═════ The input

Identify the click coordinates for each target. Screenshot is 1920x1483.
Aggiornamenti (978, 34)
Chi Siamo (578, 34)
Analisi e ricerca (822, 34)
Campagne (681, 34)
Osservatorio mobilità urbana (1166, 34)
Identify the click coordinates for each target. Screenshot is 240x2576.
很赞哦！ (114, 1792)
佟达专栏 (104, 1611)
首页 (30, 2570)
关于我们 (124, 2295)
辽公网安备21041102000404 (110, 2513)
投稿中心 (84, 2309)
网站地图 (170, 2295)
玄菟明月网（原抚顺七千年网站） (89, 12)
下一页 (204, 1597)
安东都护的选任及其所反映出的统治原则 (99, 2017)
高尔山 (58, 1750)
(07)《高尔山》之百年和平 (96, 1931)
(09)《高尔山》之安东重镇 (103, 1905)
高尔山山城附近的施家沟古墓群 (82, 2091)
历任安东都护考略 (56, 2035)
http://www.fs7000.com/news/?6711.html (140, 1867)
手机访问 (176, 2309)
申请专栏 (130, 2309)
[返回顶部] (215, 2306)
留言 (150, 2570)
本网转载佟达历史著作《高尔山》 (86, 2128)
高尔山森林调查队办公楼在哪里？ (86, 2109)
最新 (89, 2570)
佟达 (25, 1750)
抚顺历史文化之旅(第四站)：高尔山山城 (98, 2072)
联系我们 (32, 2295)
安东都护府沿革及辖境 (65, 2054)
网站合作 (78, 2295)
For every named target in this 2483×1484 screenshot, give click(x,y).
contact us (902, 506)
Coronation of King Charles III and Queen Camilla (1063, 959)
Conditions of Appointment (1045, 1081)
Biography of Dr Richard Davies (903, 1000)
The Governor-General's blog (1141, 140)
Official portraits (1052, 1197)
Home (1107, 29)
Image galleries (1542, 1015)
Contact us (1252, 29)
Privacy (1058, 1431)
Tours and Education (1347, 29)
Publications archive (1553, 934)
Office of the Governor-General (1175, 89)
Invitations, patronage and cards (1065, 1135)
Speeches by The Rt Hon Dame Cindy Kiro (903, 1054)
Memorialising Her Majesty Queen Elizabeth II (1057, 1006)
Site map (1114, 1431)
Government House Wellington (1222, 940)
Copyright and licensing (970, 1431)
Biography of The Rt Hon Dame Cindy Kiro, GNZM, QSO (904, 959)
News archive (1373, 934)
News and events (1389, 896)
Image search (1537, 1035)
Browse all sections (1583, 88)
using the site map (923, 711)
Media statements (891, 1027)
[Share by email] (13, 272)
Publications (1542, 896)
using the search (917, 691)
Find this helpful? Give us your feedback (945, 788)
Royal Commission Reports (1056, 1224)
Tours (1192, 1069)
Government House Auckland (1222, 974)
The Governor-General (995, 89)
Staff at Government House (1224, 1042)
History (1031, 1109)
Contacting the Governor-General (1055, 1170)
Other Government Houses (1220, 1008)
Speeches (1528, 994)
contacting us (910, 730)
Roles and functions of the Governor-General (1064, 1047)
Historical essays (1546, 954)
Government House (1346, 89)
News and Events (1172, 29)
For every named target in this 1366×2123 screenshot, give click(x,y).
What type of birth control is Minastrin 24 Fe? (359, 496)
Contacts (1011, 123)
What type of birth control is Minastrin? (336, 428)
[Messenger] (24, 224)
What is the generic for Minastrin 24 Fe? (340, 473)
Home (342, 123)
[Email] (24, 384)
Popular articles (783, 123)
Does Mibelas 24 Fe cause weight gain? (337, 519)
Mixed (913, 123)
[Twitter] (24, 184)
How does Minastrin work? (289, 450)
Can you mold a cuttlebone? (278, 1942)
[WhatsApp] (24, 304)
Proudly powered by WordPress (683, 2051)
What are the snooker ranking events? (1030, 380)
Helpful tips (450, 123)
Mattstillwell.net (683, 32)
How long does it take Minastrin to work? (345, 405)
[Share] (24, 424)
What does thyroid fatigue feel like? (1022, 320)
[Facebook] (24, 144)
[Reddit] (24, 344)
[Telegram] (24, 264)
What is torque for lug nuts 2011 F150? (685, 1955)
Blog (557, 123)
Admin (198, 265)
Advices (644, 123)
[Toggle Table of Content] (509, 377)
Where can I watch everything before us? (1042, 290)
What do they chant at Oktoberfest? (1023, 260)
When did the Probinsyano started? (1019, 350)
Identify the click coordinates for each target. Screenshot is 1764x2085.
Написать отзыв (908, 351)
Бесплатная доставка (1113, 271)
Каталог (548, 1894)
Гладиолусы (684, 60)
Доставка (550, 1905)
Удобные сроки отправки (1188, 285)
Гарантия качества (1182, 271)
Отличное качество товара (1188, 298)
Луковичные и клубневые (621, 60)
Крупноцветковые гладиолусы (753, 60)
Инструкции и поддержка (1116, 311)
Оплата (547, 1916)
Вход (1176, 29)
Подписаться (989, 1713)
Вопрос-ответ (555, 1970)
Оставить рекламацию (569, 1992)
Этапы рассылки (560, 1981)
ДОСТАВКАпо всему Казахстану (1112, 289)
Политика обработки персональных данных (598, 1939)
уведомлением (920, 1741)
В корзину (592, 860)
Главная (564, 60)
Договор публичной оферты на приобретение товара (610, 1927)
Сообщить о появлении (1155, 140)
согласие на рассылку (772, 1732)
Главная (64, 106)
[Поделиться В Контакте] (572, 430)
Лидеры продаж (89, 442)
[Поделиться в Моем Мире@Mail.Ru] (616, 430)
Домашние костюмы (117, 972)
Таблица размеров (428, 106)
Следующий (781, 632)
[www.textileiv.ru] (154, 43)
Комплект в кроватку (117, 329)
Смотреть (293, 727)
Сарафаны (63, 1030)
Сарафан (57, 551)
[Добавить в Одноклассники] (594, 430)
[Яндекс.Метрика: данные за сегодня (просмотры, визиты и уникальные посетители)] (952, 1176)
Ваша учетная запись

══════════

▸ Assigned task
Quote the data above from the line containing "Campagne (681, 34)" to the line containing "contact us (902, 506)", inclusive, and stop.

▸ Output for this task
Campagne (681, 34)
Osservatorio mobilità urbana (1166, 34)
Identify the click coordinates for each target. Screenshot is 240x2576.
很赞哦！ (114, 1792)
佟达专栏 (104, 1611)
首页 (30, 2570)
关于我们 (124, 2295)
辽公网安备21041102000404 (110, 2513)
投稿中心 (84, 2309)
网站地图 (170, 2295)
玄菟明月网（原抚顺七千年网站） (89, 12)
下一页 (204, 1597)
安东都护的选任及其所反映出的统治原则 (99, 2017)
高尔山 (58, 1750)
(07)《高尔山》之百年和平 (96, 1931)
(09)《高尔山》之安东重镇 (103, 1905)
高尔山山城附近的施家沟古墓群 (82, 2091)
历任安东都护考略 (56, 2035)
http://www.fs7000.com/news/?6711.html (140, 1867)
手机访问 (176, 2309)
申请专栏 (130, 2309)
[返回顶部] (215, 2306)
留言 (150, 2570)
本网转载佟达历史著作《高尔山》 (86, 2128)
高尔山森林调查队办公楼在哪里？ (86, 2109)
最新 (89, 2570)
佟达 (25, 1750)
抚顺历史文化之旅(第四站)：高尔山山城 (98, 2072)
联系我们 (32, 2295)
安东都护府沿革及辖境 (65, 2054)
网站合作 (78, 2295)
For every named target in this 2483×1484 screenshot, give click(x,y).
contact us (902, 506)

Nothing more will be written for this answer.